» **YOUR OBJECTIVE**:
For the records that follow, please set down exactly the lines between the one holding "Osa 8 (31, 362)" and the one holding "Osa 26 (33, 694)", inclusive, and only those.
DATA EXTRACT START
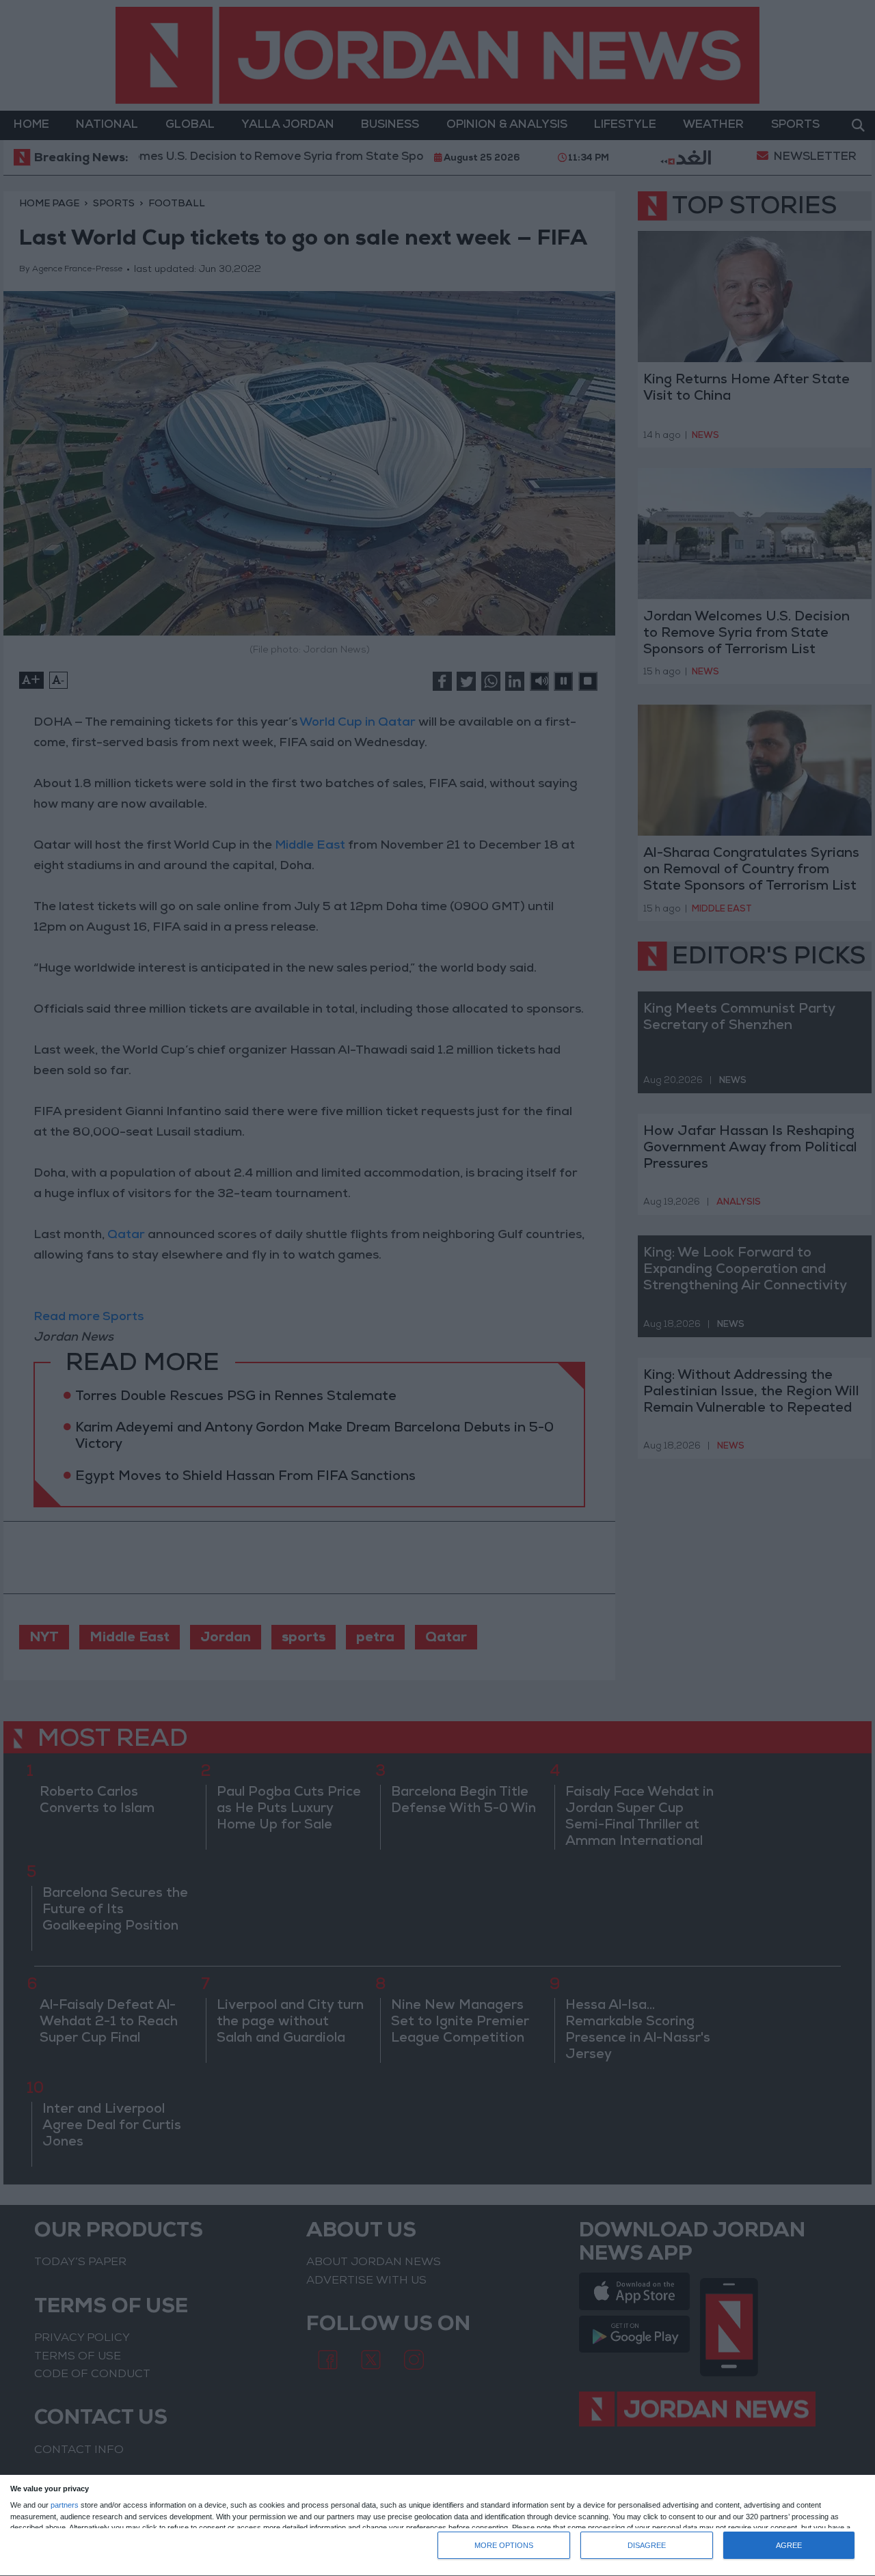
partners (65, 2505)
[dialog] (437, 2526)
DATA EXTRACT END
DATA EXTRACT START
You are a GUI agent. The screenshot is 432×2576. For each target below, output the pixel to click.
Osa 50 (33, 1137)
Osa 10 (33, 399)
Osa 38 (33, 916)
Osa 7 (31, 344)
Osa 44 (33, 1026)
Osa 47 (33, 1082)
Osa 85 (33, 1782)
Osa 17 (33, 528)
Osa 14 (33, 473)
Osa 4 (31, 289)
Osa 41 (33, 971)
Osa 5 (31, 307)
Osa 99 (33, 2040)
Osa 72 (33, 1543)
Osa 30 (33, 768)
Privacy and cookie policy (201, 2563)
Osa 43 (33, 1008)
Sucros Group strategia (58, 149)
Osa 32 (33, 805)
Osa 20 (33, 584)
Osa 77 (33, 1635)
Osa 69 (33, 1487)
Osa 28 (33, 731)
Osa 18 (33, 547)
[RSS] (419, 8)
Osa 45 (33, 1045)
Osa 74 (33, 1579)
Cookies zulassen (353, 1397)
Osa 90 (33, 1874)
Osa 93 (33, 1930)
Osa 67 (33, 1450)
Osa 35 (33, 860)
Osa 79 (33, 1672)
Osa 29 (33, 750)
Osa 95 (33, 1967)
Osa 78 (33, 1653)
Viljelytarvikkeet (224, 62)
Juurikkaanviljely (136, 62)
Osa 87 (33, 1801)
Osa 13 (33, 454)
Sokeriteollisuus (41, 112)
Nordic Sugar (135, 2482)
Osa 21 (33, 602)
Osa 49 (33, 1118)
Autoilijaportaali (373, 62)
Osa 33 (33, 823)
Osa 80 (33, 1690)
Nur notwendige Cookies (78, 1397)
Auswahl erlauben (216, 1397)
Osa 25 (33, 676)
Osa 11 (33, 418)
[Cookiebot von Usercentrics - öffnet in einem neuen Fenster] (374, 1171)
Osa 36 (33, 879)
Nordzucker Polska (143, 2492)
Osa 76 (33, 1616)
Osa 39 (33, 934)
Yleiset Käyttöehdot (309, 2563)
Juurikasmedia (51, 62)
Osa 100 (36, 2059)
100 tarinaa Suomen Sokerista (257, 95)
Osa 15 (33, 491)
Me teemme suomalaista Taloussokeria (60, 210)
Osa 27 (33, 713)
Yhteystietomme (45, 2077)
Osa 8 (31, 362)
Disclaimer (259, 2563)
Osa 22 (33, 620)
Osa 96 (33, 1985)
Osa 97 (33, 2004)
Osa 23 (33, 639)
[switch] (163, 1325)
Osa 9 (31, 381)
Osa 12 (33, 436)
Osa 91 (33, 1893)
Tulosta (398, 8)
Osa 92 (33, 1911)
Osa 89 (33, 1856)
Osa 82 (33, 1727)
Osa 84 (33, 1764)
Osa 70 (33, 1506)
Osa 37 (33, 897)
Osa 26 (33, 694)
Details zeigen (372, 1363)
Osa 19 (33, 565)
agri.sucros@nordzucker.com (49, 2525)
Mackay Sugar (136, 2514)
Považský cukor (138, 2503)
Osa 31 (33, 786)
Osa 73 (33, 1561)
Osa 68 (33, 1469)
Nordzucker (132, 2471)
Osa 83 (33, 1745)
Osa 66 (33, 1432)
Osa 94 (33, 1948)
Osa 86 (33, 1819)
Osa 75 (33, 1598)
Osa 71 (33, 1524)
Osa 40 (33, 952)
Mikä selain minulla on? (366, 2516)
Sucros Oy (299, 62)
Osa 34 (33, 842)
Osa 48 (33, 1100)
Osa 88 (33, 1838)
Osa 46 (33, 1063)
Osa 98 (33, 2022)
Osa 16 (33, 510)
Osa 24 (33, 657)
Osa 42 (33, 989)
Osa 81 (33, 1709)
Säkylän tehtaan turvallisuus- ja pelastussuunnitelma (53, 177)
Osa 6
DATA EXTRACT END
» **SOLUTION FOR THIS TASK**:
Osa 8 (31, 362)
Disclaimer (259, 2563)
Osa 22 (33, 620)
Osa 96 (33, 1985)
Osa 97 (33, 2004)
Osa 23 (33, 639)
[switch] (163, 1325)
Osa 9 (31, 381)
Osa 12 (33, 436)
Osa 91 (33, 1893)
Tulosta (398, 8)
Osa 92 (33, 1911)
Osa 89 (33, 1856)
Osa 82 (33, 1727)
Osa 84 (33, 1764)
Osa 70 (33, 1506)
Osa 37 (33, 897)
Osa 26 (33, 694)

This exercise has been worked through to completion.